### [Exercise data]
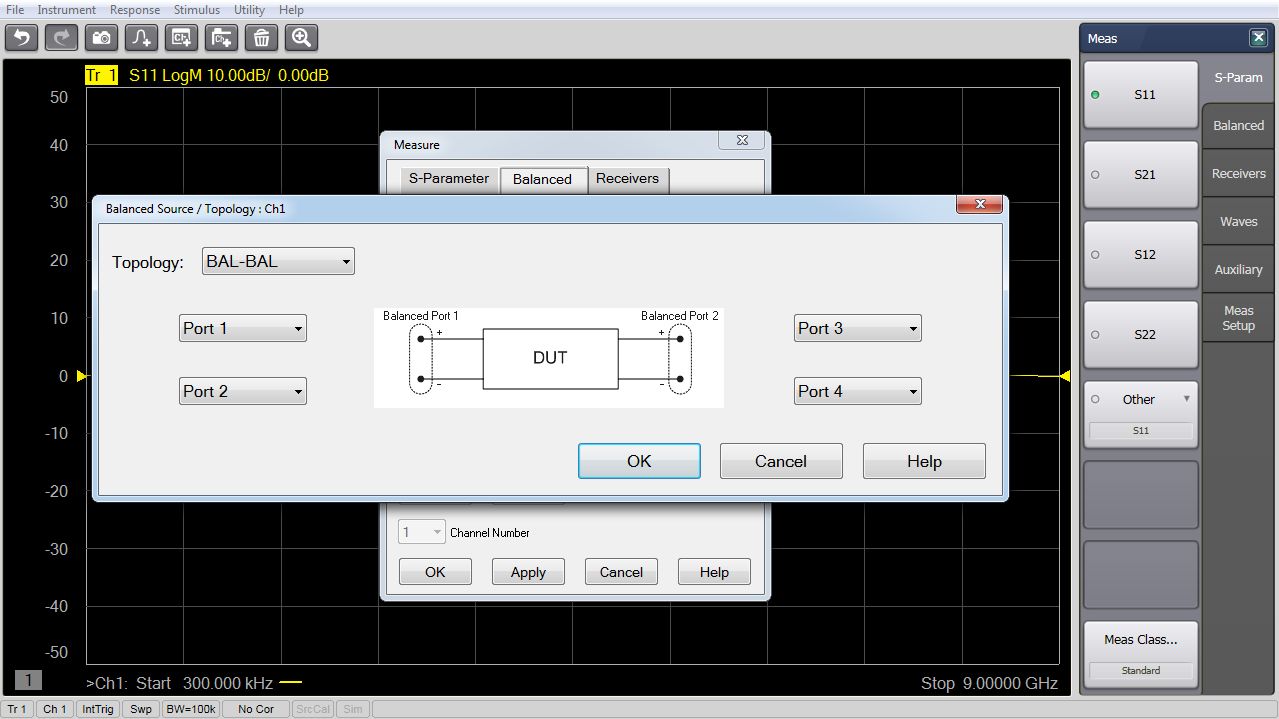Screen dimensions: 1279x719
Task: Switch to the Receivers side tab
Action: click(x=1238, y=174)
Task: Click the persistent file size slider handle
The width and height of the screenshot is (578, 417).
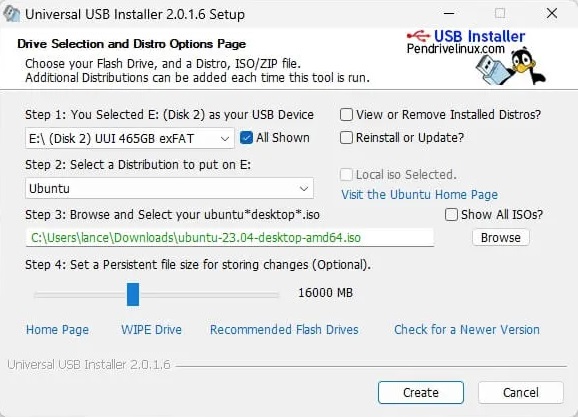Action: 133,294
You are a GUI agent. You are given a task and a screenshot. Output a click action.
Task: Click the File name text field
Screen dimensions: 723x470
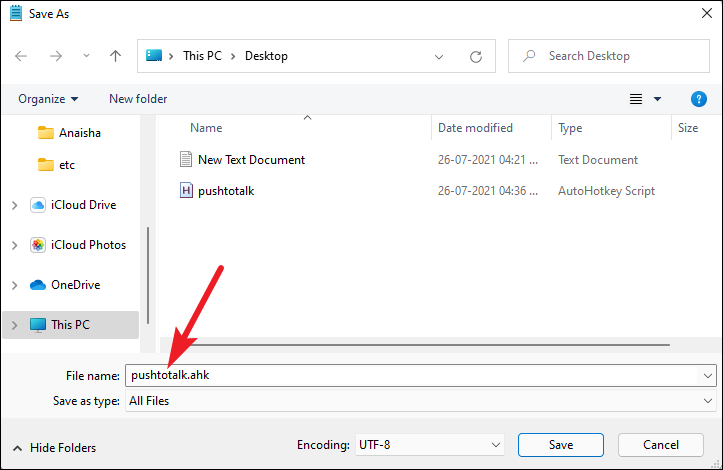(410, 375)
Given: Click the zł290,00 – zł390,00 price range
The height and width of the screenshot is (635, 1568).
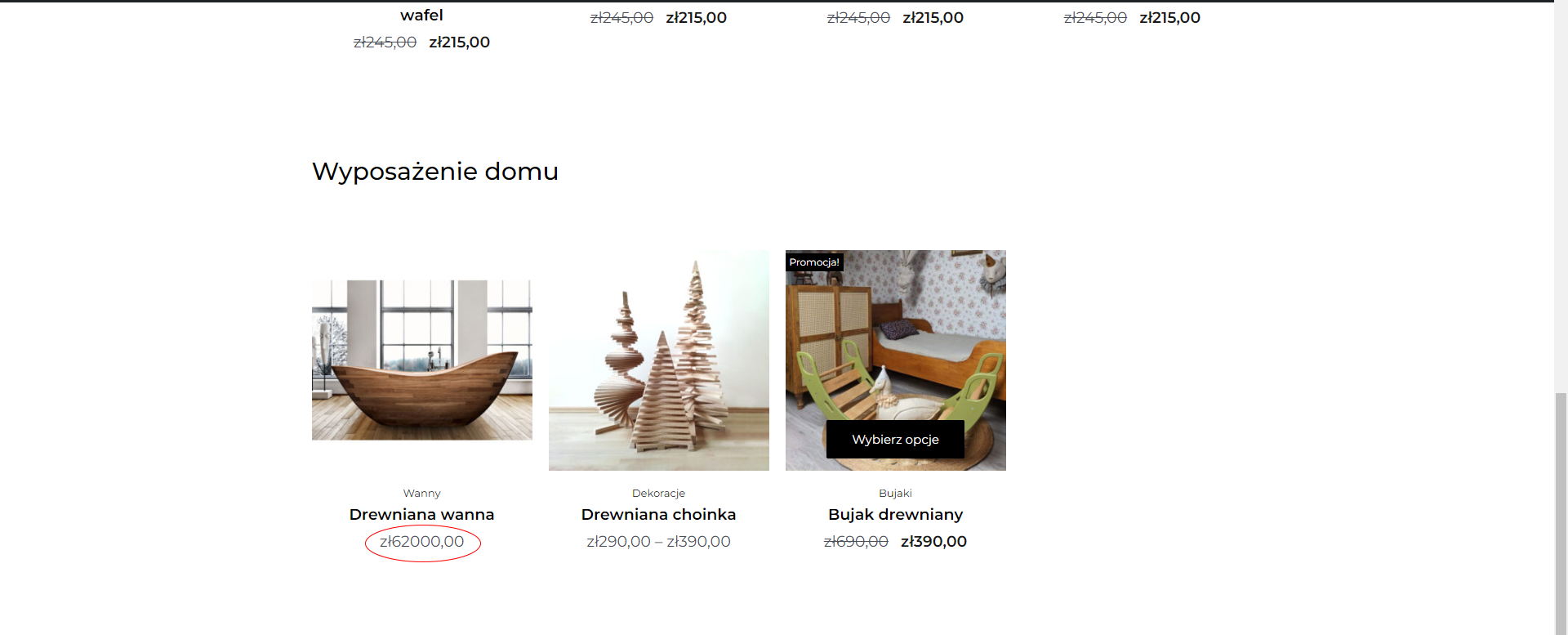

### [Goal of the exercise]
Extract the lines beginning with the one that contains "Screen dimensions: 723x470" and ending with the last line of the listing. Keep them exact and drop the pictures.

### [Reply to the task]
Screen dimensions: 723x470
(410, 375)
Given: Click the zł290,00 – zł390,00 price range
The height and width of the screenshot is (635, 1568).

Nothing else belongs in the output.